**Input data**
########
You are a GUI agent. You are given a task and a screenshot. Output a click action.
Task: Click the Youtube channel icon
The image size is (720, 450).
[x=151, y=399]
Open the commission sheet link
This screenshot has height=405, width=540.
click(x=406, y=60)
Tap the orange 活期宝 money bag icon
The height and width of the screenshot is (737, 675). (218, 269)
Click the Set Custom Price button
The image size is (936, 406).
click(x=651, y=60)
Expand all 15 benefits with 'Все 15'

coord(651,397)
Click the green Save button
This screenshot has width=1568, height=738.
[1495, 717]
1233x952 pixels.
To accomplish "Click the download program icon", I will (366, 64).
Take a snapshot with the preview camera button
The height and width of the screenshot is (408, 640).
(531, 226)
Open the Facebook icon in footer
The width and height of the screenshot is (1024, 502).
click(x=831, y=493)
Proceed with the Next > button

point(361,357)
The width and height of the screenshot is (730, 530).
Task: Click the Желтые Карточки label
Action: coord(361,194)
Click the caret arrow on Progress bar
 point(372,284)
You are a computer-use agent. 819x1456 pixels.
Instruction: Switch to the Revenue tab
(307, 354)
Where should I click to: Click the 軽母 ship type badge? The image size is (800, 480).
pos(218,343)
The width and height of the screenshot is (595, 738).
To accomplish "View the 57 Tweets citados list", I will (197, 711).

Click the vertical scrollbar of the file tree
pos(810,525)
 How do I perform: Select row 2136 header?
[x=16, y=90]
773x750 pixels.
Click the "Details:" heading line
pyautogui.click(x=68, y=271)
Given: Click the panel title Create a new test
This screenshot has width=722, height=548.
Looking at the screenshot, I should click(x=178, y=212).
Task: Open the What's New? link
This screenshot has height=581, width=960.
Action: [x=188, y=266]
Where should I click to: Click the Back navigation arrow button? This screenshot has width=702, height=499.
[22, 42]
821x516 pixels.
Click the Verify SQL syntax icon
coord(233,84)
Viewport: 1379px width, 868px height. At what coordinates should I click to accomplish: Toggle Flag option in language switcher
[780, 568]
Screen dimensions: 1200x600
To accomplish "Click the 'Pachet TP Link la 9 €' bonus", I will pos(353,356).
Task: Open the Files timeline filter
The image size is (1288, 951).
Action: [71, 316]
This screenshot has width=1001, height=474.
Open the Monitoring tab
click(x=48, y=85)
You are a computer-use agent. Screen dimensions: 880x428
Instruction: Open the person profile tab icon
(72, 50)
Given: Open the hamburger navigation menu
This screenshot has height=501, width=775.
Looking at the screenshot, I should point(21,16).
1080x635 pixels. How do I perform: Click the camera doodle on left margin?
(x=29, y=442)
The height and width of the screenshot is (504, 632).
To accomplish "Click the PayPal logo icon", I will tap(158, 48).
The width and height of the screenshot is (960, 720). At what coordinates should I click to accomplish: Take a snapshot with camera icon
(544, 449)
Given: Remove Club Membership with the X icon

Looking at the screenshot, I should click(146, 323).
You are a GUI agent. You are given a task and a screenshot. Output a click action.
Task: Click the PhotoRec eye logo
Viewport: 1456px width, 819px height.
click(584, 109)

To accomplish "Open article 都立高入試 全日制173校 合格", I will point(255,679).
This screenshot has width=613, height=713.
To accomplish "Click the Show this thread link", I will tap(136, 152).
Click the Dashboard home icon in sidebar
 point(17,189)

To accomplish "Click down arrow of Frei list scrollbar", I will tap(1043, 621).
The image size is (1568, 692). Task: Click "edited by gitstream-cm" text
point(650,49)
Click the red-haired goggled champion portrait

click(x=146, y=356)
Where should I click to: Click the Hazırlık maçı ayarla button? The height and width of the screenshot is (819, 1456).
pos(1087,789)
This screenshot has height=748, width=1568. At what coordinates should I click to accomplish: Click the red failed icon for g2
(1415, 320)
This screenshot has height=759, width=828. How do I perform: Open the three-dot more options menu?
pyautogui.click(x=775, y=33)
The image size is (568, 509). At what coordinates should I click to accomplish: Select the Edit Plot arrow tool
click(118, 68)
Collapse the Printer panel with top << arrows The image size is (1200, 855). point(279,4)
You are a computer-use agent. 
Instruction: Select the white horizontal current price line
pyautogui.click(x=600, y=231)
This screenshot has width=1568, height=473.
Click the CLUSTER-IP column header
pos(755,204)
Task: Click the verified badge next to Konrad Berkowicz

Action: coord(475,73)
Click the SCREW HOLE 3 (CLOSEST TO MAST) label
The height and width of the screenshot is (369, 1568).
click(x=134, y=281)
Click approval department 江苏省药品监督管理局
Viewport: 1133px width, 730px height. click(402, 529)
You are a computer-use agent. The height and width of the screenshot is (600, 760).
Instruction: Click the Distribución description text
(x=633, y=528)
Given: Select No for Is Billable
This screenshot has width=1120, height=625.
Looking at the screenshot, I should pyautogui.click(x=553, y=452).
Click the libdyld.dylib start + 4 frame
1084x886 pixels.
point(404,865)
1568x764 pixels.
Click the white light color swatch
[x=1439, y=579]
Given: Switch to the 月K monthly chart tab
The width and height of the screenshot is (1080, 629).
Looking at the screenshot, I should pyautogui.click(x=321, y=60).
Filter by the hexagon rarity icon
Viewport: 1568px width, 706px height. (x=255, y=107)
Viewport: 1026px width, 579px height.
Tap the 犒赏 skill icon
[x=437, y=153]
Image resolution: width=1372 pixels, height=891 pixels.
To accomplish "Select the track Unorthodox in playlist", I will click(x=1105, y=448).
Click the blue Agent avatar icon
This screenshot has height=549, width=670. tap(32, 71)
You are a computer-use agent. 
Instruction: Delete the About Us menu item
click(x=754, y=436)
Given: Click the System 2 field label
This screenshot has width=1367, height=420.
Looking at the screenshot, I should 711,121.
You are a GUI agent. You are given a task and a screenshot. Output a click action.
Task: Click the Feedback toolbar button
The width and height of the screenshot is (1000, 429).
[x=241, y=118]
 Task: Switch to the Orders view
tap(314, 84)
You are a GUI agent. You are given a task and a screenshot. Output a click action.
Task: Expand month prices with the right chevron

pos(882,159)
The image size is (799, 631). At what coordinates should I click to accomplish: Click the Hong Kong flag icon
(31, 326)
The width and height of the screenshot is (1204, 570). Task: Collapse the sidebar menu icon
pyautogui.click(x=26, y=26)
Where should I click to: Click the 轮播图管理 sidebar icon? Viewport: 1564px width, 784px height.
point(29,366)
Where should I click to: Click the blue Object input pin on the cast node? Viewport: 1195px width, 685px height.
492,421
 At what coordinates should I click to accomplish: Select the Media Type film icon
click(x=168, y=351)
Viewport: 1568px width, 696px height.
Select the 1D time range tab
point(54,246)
########
**Aim of the task**
Each record above is to be written out again exactly.

**Answer for the task**
You are a GUI agent. You are given a task and a screenshot. Output a click action.
Task: Click the Youtube channel icon
The image size is (720, 450).
[x=151, y=399]
Open the commission sheet link
This screenshot has height=405, width=540.
click(x=406, y=60)
Tap the orange 活期宝 money bag icon
The height and width of the screenshot is (737, 675). (218, 269)
Click the Set Custom Price button
The image size is (936, 406).
click(x=651, y=60)
Expand all 15 benefits with 'Все 15'

coord(651,397)
Click the green Save button
This screenshot has width=1568, height=738.
[1495, 717]
1233x952 pixels.
To accomplish "Click the download program icon", I will (366, 64).
Take a snapshot with the preview camera button
The height and width of the screenshot is (408, 640).
(531, 226)
Open the Facebook icon in footer
The width and height of the screenshot is (1024, 502).
click(x=831, y=493)
Proceed with the Next > button

point(361,357)
The width and height of the screenshot is (730, 530).
Task: Click the Желтые Карточки label
Action: coord(361,194)
Click the caret arrow on Progress bar
 point(372,284)
You are a computer-use agent. 819x1456 pixels.
Instruction: Switch to the Revenue tab
(307, 354)
Where should I click to: Click the 軽母 ship type badge? The image size is (800, 480).
pos(218,343)
The width and height of the screenshot is (595, 738).
To accomplish "View the 57 Tweets citados list", I will (197, 711).

Click the vertical scrollbar of the file tree
pos(810,525)
 How do I perform: Select row 2136 header?
[x=16, y=90]
773x750 pixels.
Click the "Details:" heading line
pyautogui.click(x=68, y=271)
Given: Click the panel title Create a new test
This screenshot has width=722, height=548.
Looking at the screenshot, I should click(x=178, y=212).
Task: Open the What's New? link
This screenshot has height=581, width=960.
Action: [x=188, y=266]
Where should I click to: Click the Back navigation arrow button? This screenshot has width=702, height=499.
[22, 42]
821x516 pixels.
Click the Verify SQL syntax icon
coord(233,84)
Viewport: 1379px width, 868px height. At what coordinates should I click to accomplish: Toggle Flag option in language switcher
[780, 568]
Screen dimensions: 1200x600
To accomplish "Click the 'Pachet TP Link la 9 €' bonus", I will pos(353,356).
Task: Open the Files timeline filter
The image size is (1288, 951).
Action: [71, 316]
This screenshot has width=1001, height=474.
Open the Monitoring tab
click(x=48, y=85)
You are a computer-use agent. Screen dimensions: 880x428
Instruction: Open the person profile tab icon
(72, 50)
Given: Open the hamburger navigation menu
This screenshot has height=501, width=775.
Looking at the screenshot, I should point(21,16).
1080x635 pixels. How do I perform: Click the camera doodle on left margin?
(x=29, y=442)
The height and width of the screenshot is (504, 632).
To accomplish "Click the PayPal logo icon", I will tap(158, 48).
The width and height of the screenshot is (960, 720). At what coordinates should I click to accomplish: Take a snapshot with camera icon
(544, 449)
Given: Remove Club Membership with the X icon

Looking at the screenshot, I should click(146, 323).
You are a GUI agent. You are given a task and a screenshot. Output a click action.
Task: Click the PhotoRec eye logo
Viewport: 1456px width, 819px height.
click(584, 109)

To accomplish "Open article 都立高入試 全日制173校 合格", I will point(255,679).
This screenshot has width=613, height=713.
To accomplish "Click the Show this thread link", I will tap(136, 152).
Click the Dashboard home icon in sidebar
 point(17,189)

To accomplish "Click down arrow of Frei list scrollbar", I will tap(1043, 621).
The image size is (1568, 692). Task: Click "edited by gitstream-cm" text
point(650,49)
Click the red-haired goggled champion portrait

click(x=146, y=356)
Where should I click to: Click the Hazırlık maçı ayarla button? The height and width of the screenshot is (819, 1456).
pos(1087,789)
This screenshot has height=748, width=1568. At what coordinates should I click to accomplish: Click the red failed icon for g2
(1415, 320)
This screenshot has height=759, width=828. How do I perform: Open the three-dot more options menu?
pyautogui.click(x=775, y=33)
The image size is (568, 509). At what coordinates should I click to accomplish: Select the Edit Plot arrow tool
click(118, 68)
Collapse the Printer panel with top << arrows The image size is (1200, 855). point(279,4)
You are a computer-use agent. 
Instruction: Select the white horizontal current price line
pyautogui.click(x=600, y=231)
This screenshot has width=1568, height=473.
Click the CLUSTER-IP column header
pos(755,204)
Task: Click the verified badge next to Konrad Berkowicz

Action: coord(475,73)
Click the SCREW HOLE 3 (CLOSEST TO MAST) label
The height and width of the screenshot is (369, 1568).
click(x=134, y=281)
Click approval department 江苏省药品监督管理局
Viewport: 1133px width, 730px height. click(402, 529)
You are a computer-use agent. The height and width of the screenshot is (600, 760).
Instruction: Click the Distribución description text
(x=633, y=528)
Given: Select No for Is Billable
This screenshot has width=1120, height=625.
Looking at the screenshot, I should pyautogui.click(x=553, y=452).
Click the libdyld.dylib start + 4 frame
1084x886 pixels.
point(404,865)
1568x764 pixels.
Click the white light color swatch
[x=1439, y=579]
Given: Switch to the 月K monthly chart tab
The width and height of the screenshot is (1080, 629).
Looking at the screenshot, I should pyautogui.click(x=321, y=60).
Filter by the hexagon rarity icon
Viewport: 1568px width, 706px height. (x=255, y=107)
Viewport: 1026px width, 579px height.
Tap the 犒赏 skill icon
[x=437, y=153]
Image resolution: width=1372 pixels, height=891 pixels.
To accomplish "Select the track Unorthodox in playlist", I will click(x=1105, y=448).
Click the blue Agent avatar icon
This screenshot has height=549, width=670. tap(32, 71)
You are a computer-use agent. 
Instruction: Delete the About Us menu item
click(x=754, y=436)
Given: Click the System 2 field label
This screenshot has width=1367, height=420.
Looking at the screenshot, I should 711,121.
You are a GUI agent. You are given a task and a screenshot. Output a click action.
Task: Click the Feedback toolbar button
The width and height of the screenshot is (1000, 429).
[x=241, y=118]
 Task: Switch to the Orders view
tap(314, 84)
You are a GUI agent. You are given a task and a screenshot. Output a click action.
Task: Expand month prices with the right chevron

pos(882,159)
The image size is (799, 631). At what coordinates should I click to accomplish: Click the Hong Kong flag icon
(31, 326)
The width and height of the screenshot is (1204, 570). Task: Collapse the sidebar menu icon
pyautogui.click(x=26, y=26)
Where should I click to: Click the 轮播图管理 sidebar icon? Viewport: 1564px width, 784px height.
point(29,366)
Where should I click to: Click the blue Object input pin on the cast node? Viewport: 1195px width, 685px height.
492,421
 At what coordinates should I click to accomplish: Select the Media Type film icon
click(x=168, y=351)
Viewport: 1568px width, 696px height.
Select the 1D time range tab
point(54,246)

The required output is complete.